A South African-born diamond dealer with an estimated pounds 100m fortune, excluding his Arsenal stake, Mr Fiszman holds a string of directorships and a pounds 20m stake in Psion. He became an Arsenal director in 1992, when the club was set to boom, upped his stake in 1996, and last year sold a block of Psion shares for pounds 14m - using part of the cash to raise his holding in the club to 29 per cent.
When Sky was bidding for Man U, Carlton opened negotiations to take a big stake in Arsenal, based on a rumoured pounds 275m valuation. Mr Fiszman stood to gain pounds 75m; Mr Dein, pounds 55m.
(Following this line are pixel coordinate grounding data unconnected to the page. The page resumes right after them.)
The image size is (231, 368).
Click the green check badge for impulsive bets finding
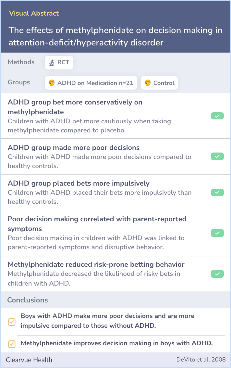pyautogui.click(x=217, y=192)
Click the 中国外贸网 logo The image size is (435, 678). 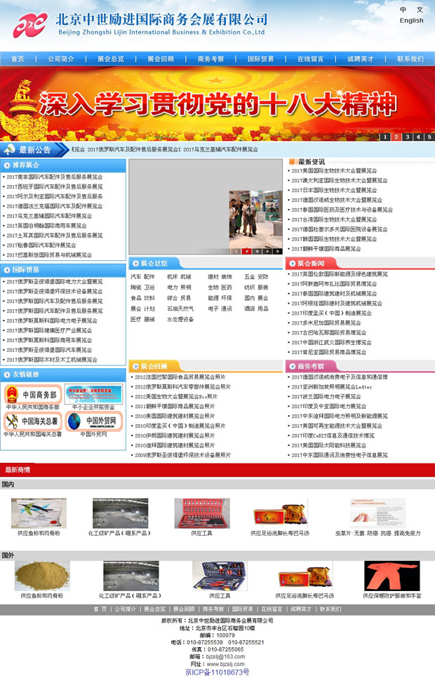[x=93, y=421]
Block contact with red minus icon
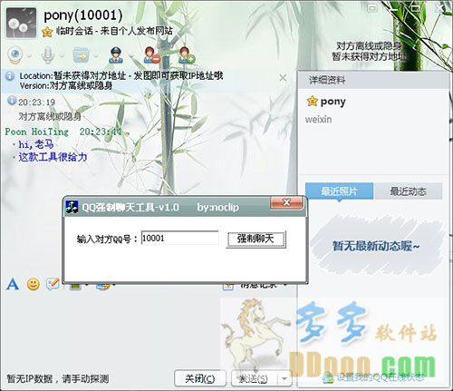The image size is (453, 391). (x=151, y=55)
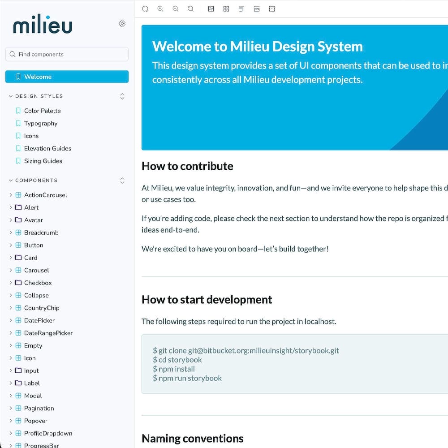Click the Find components search field
The image size is (448, 448).
(x=67, y=54)
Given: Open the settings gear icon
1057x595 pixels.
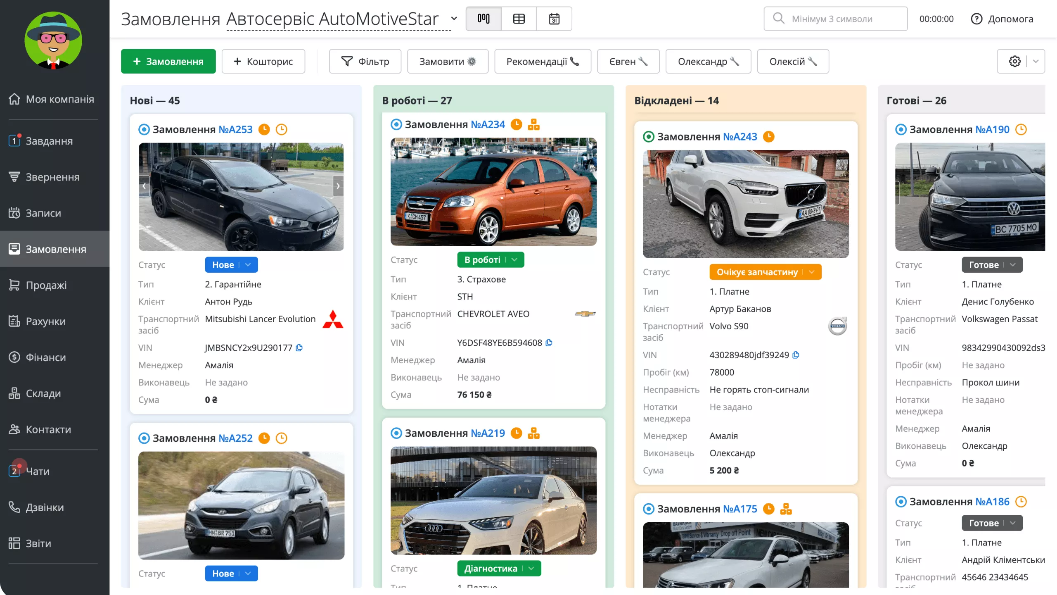Looking at the screenshot, I should point(1015,62).
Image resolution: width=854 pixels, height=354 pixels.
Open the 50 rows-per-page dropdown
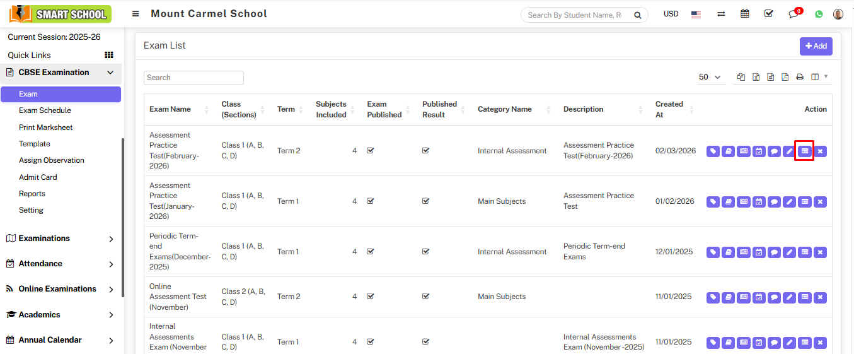[710, 77]
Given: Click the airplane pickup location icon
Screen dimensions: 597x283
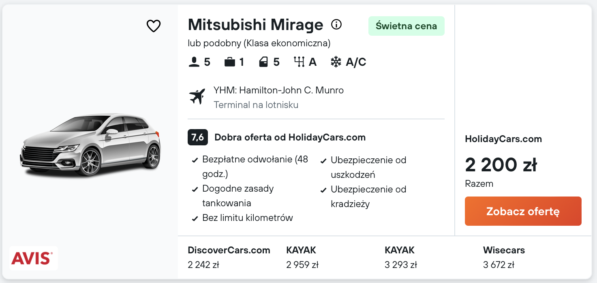Looking at the screenshot, I should [x=197, y=97].
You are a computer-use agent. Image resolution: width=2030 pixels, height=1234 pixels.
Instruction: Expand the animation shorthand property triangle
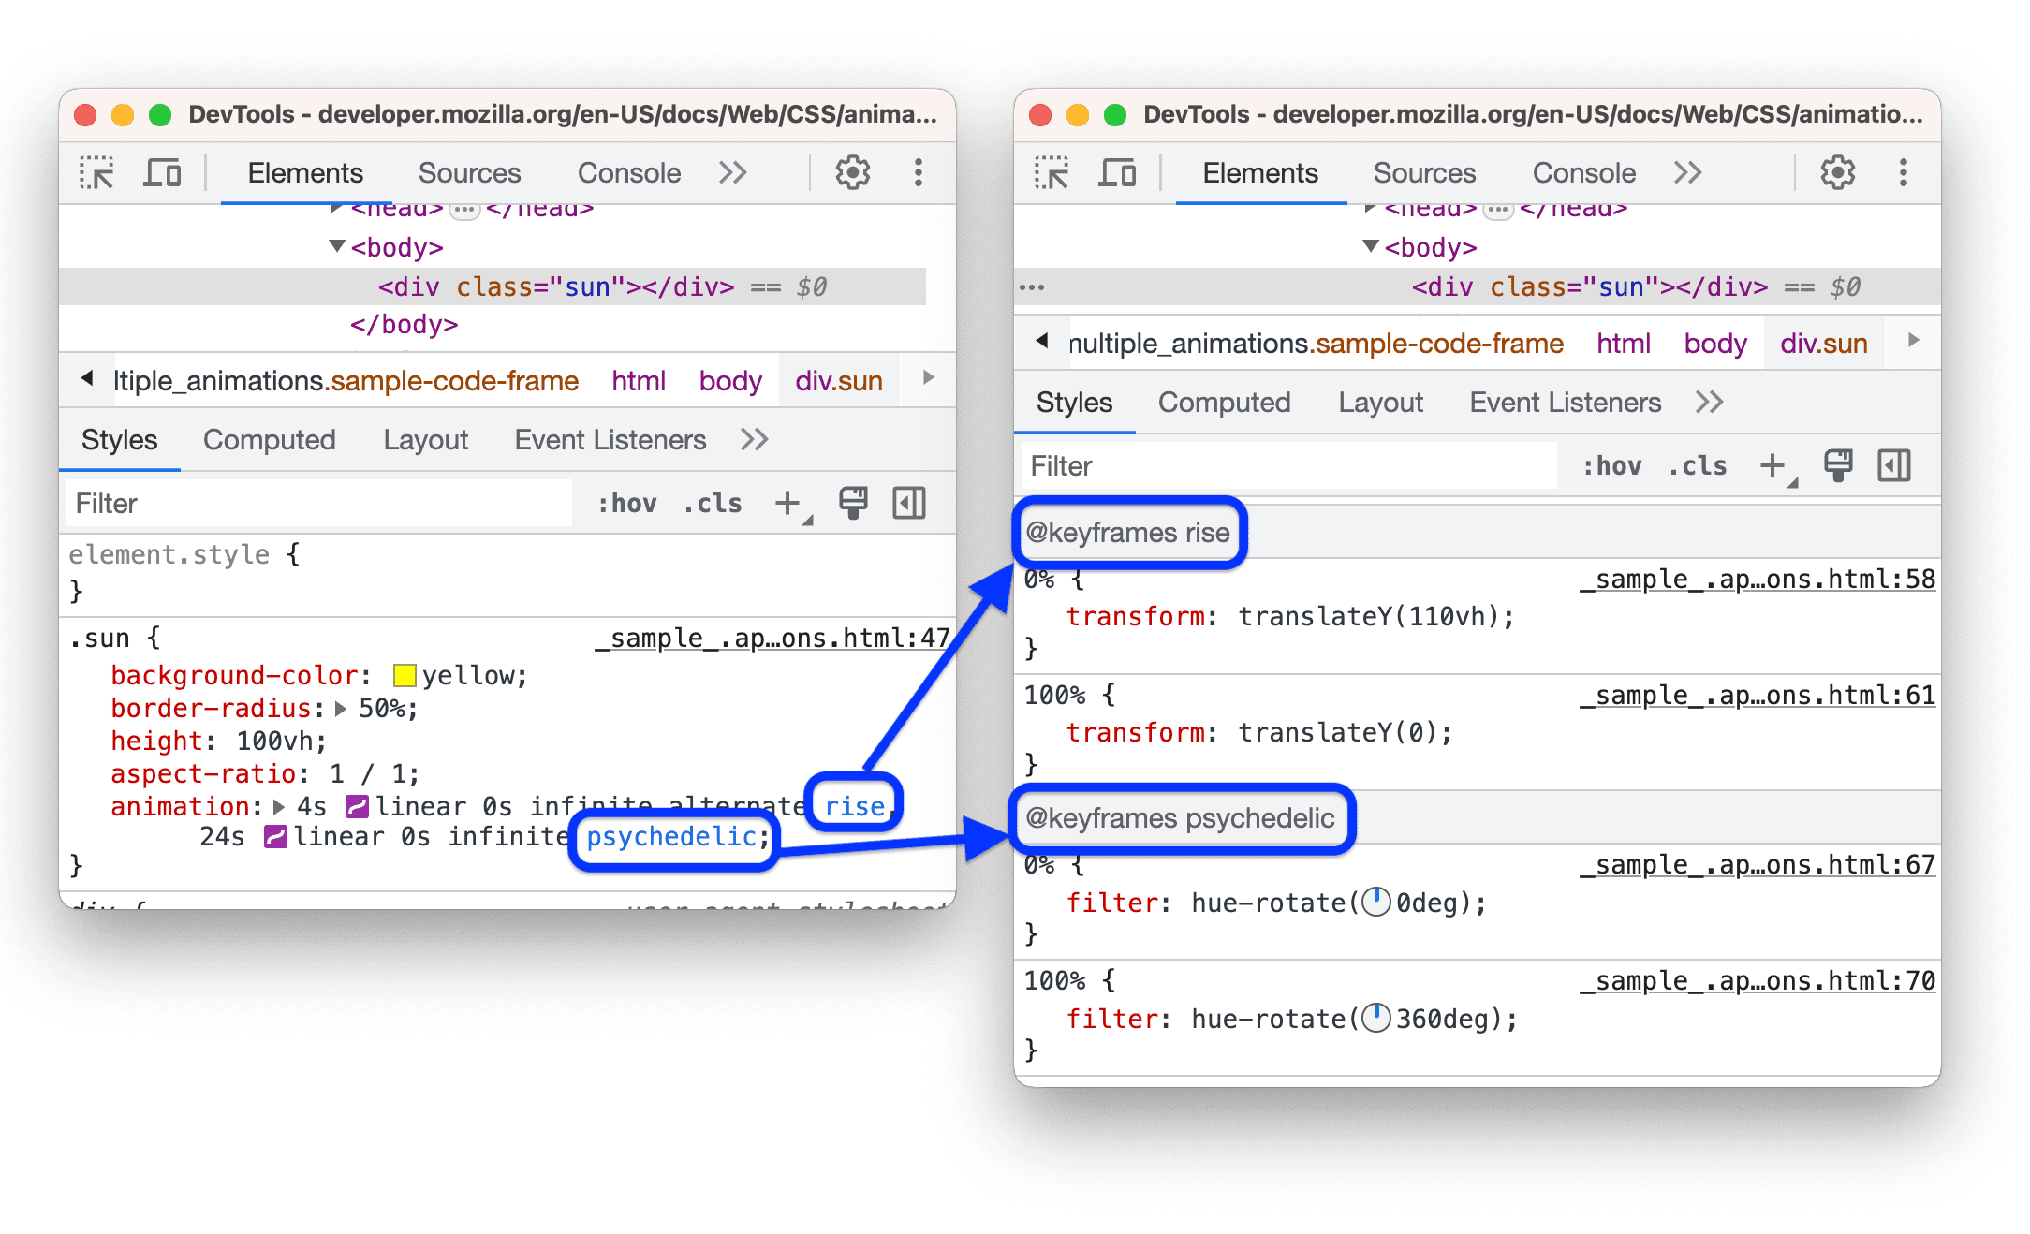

Talks collapsed after the MMC ruled against Sky.
Everton FC (unlisted)
Original stake: pounds 20m, 1994-1997, including rights issue
Market cap now: unlisted, but estimated about pounds 80m
Current stake: 66%
Value of stake: pounds 52m (est)
Total gain so far: pounds 32m (in 3 yrs)
Possible suitors: Granada recently bought 10% stake in Liverpool valuing it at pounds 200m .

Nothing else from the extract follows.